You ball will disappear just as fast as it did in 1899…

The professional golf season has started, even though as I write this, large swaths of the United States are under severe winter storm warnings. In Las Cruces, we’ve been getting rain since last Friday and have now received more than one and two-thirds inches — a rare event for our high desert climate. The Organ Mountains were frosted with a thin covering of snow this morning, which was gone as soon as the clouds cleared out and the sun burnished the mountains.

Staying indoors is pretty much a given under these conditions, and watching sports on TV, reading a book or cooking something that takes most of the day are some of the best entertainment options to avoid cabin fever. I decided to watch sports and found the American Express golf tournament in La Quinta, CA. It was my best option since I don’t follow a lot of basketball and the two NFL playoff games weren’t until the day after I was writing this.

Watching golf got me to thinking about golf in New Mexico. I decided to see what the oldest golf course was in New Mexico and was surprised by the answer. It is the nine-hole course adjacent to historic The Lodge in Cloudcroft, which opened in 1899.

Par 3 sixth hole on the Lodge golf course. If you slice like I do, your chances of hitting the leaning pine tree or the pond are pretty good.

The Lodge in Cloudcroft was bult by the Alamogordo & Sacramento Mountain Railway, which had built the rail route primarily to haul timber harvested in the Sacramento Mountains to lumber mills in Alamogordo. Timber shipped by train from mountains was used to construct many homes and other buildings in El Paso and southern New Mexico at the turn of the century. The Lodge was apparently an afterthought to the railroad and was constructed as a traditional log cabin building further down the hill from the current building. The golf course was constructed further up the hill at 9,000 feet in the spruce, fir and aspen forest and along two narrow valleys where it still is today. At one time, it was considered to be the highest golf course in the United States. That honor now goes to the Copper Creek Golf Club near Copper Mountain, CO, at 9,800 feet.

The original Lodge, built in traditional log cabin style. It burned down in 1909.

The Lodge and railroad were later acquired by the El Paso and Southwestern Railroad, owned by the Phelps Dodge Corporation. But when a fire in 1909 destroyed the original lodge, the railroad initially decided not to rebuild it. A group of investors, including some doctors who saw the cool high and dry mountaintop location as a health benefit for ailing children, urged the railroad to rebuild the lodge. The railroad agreed and offered those interested to buy shares in the rebuilt hotel.
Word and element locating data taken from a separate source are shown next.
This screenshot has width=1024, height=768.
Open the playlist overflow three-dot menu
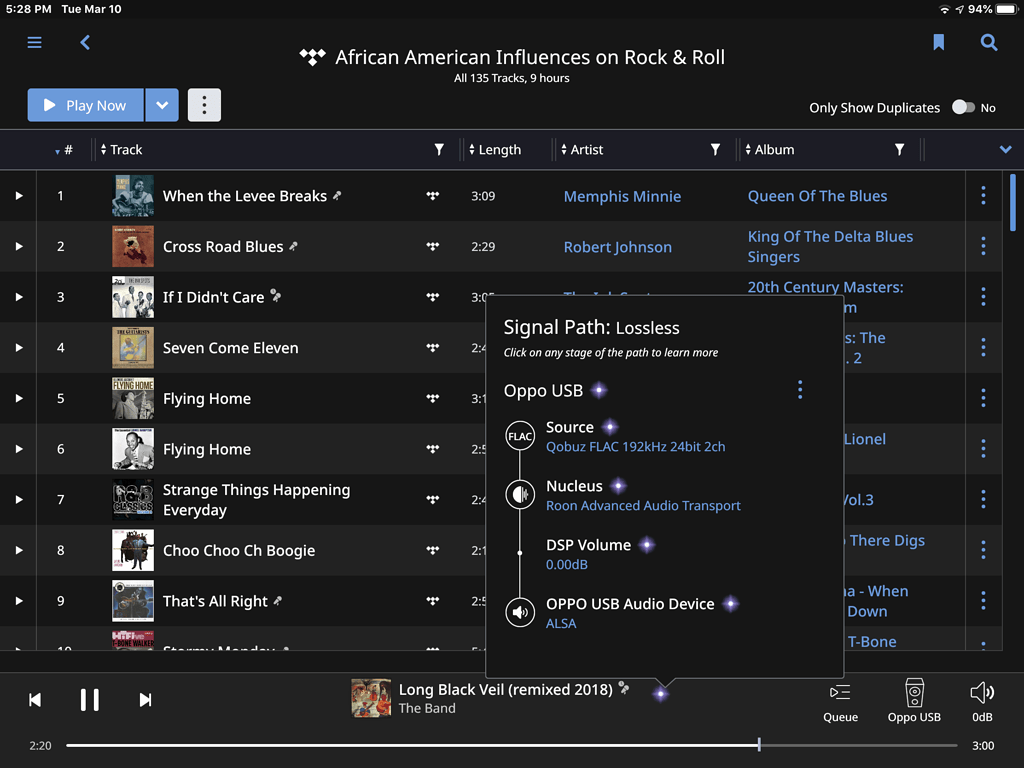click(204, 105)
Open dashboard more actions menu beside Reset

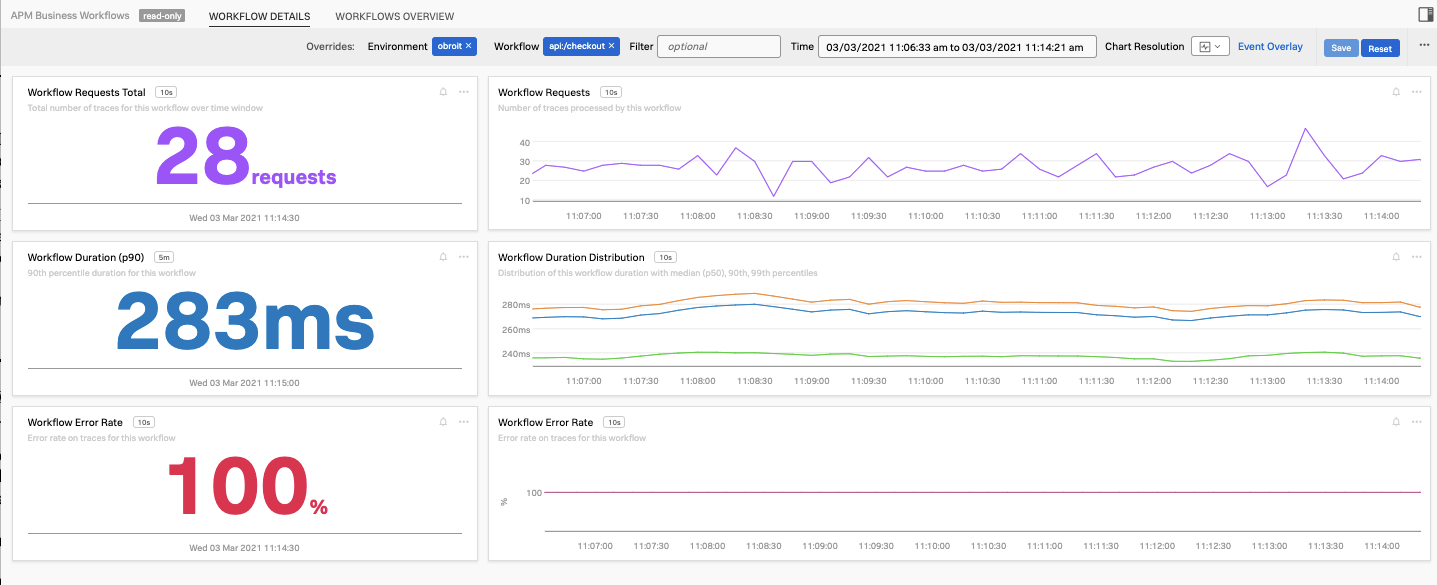pyautogui.click(x=1424, y=46)
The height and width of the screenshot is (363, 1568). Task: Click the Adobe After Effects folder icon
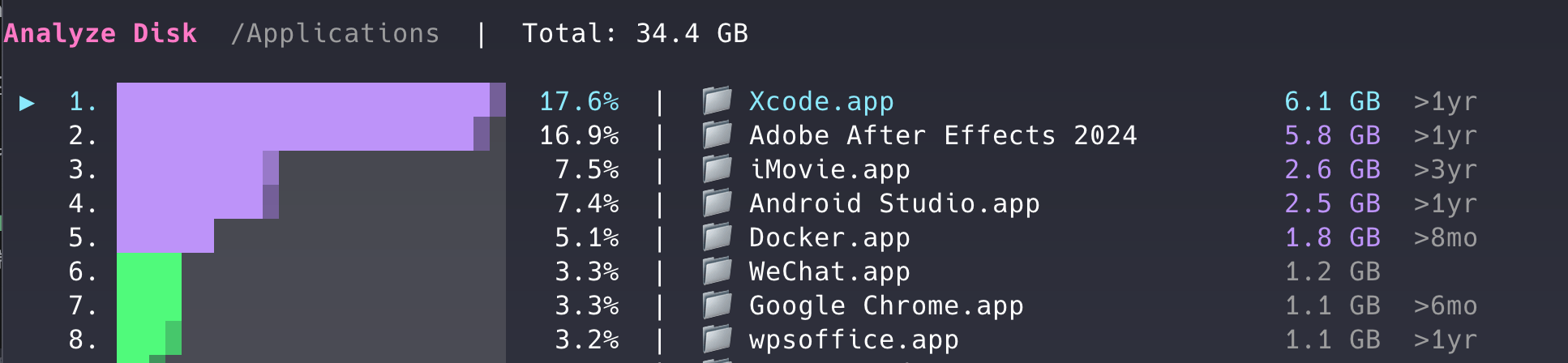(717, 135)
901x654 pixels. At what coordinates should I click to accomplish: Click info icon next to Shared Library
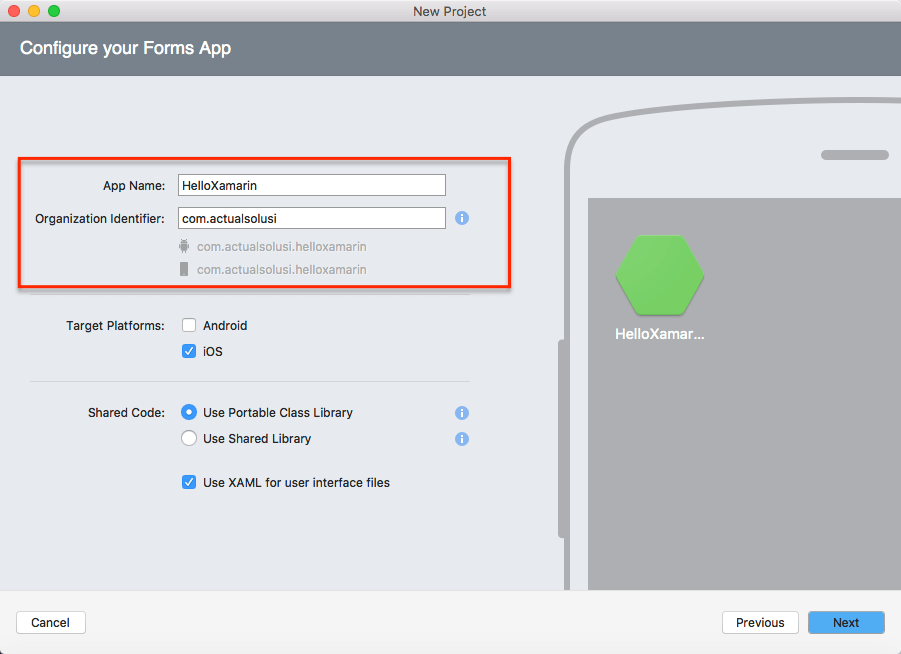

Present day lodge, built in 1911.

The golf course is unique and challenging. Although not very long, it features significant elevation changes, lots of trees and underbrush off every fairway and includes one hole where you can’t see the green when you tee off.

I’ve played it several times and have lost many a ball in the forests, usually on the right side of the fairway where my terminal slice comes into play. The first hole is pretty dramatic, a par four that you think should be a par three, with the pin a hundred or more feet below the tee box. Even so, the course is fun to play and hard to take seriously, so I just enjoy the unique experience.

The fifth hole at Cl;oudcroft. The tee box is over the rise in the background, so you can’t see the green from there

Although originally built as a par 9, it becomes a par 18 because two different tee boxes are used for some holes and two different flagged cups are located on other holes.

I looked online about other states’ oldest golf courses. Many of them were started about the same era that the course at The Lodge was built. Wyoming and Nevada were the latest states to open golf course — both in 1917. The oldest course in the United States is Shinnecock Hills in Southampton, New York, where major PGA tournaments are still played.

And after the course at Cloudcroft was built, the next golf course in New Mexico wasn’t constructed until 1914 at the Albuquerque Country Club. I’ve played that course too and it’s flat and pretty boring compared to Cloudcroft. But instead of losing my ball in the forest, I can usually find it on the next fairway to my right, thanks to my predictable slice.